Regarding the current stock price performance of Ping An of China, Fu Xin further stated that the decline in stock prices is completely out of sync with the fundamentals of the entire company, and Ping An's stock price is undervalued. Whether from the perspective of PB and PE, or core business indicators such as life insurance's NBEV, and dividends, Ping An's stock price does not correctly reflect Ping An's operating performance. Whether from a fundamental perspective or looking to the future, Ping An is an excellent choice for value investment.

In terms of dividends, in 2023, Ping An of China will pay an annual dividend of RMB 2.43 per share in cash, an increase of 0.4% over the previous year. The total amount of dividends has continued to grow for 12 consecutive years.

Fu Xin said that in the past few years, the dividend policy has been very stable. The dividend ratio has been increasing for the past 12 years, and the dividend rate in the entire industry has a very competitive advantage. I am very confident in operating for the next three years and will maintain a consistent dividend policy.

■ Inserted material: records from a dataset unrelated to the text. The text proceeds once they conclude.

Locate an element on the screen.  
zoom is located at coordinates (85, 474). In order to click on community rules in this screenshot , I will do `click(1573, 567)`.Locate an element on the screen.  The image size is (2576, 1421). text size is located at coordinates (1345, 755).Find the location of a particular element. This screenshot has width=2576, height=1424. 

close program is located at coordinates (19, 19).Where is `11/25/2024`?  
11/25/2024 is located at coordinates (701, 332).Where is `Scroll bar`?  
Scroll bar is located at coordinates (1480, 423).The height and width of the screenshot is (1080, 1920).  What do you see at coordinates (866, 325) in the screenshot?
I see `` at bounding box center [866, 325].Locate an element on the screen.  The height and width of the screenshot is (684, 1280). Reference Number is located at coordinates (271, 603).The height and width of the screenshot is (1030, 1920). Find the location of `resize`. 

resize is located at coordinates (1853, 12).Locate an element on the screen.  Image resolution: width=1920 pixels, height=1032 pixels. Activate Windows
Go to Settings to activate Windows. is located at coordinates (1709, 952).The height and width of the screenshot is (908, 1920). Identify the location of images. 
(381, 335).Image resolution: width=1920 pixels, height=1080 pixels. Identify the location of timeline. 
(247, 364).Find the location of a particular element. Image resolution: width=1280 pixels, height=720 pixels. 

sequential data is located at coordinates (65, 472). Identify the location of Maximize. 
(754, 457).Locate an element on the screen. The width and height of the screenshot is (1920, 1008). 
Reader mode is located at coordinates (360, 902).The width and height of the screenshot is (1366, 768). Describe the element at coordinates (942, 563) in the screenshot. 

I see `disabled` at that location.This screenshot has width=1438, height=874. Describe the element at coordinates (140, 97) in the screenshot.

Ma Mingzhe, chairman of Ping An of China, also attended the Hong Kong performance conference, but did not make any remarks. Earlier, in his annual report address, he said, “Safety is a heavy responsibility.”

He believes that in the future, those that stand out from the fierce competition will be enterprises that can effectively solve industry challenges, meet market needs, and achieve people's aspirations. Meanwhile, Ping An has formed a clear “comprehensive finance+medical care” strategy, and has accumulated five major advantages, including business model and customer size, and will surely usher in new opportunities for development in the next ten years.

At the beginning of 2024, after 20 years of absence, Ma Mingzhe once again personally assumed the position of director of the Group's Strategic Development Center, implying the beginning of a new transformation in China's peace. Previously, Ma Mingzhe emphasized many times in his internal speeches, “Strategy is the direction, culture is the soul, and talent is the guarantee.”

In addition to returning to a high-quality growth trajectory from 2024-2026 mentioned by Fu Xin, the Group's Ping An Health (01833) and Financial One Account (OCFT.US) have all set an exact schedule for profit as soon as 2024. These are all small signs that Ping An, which may enter a new growth path, is showing the world.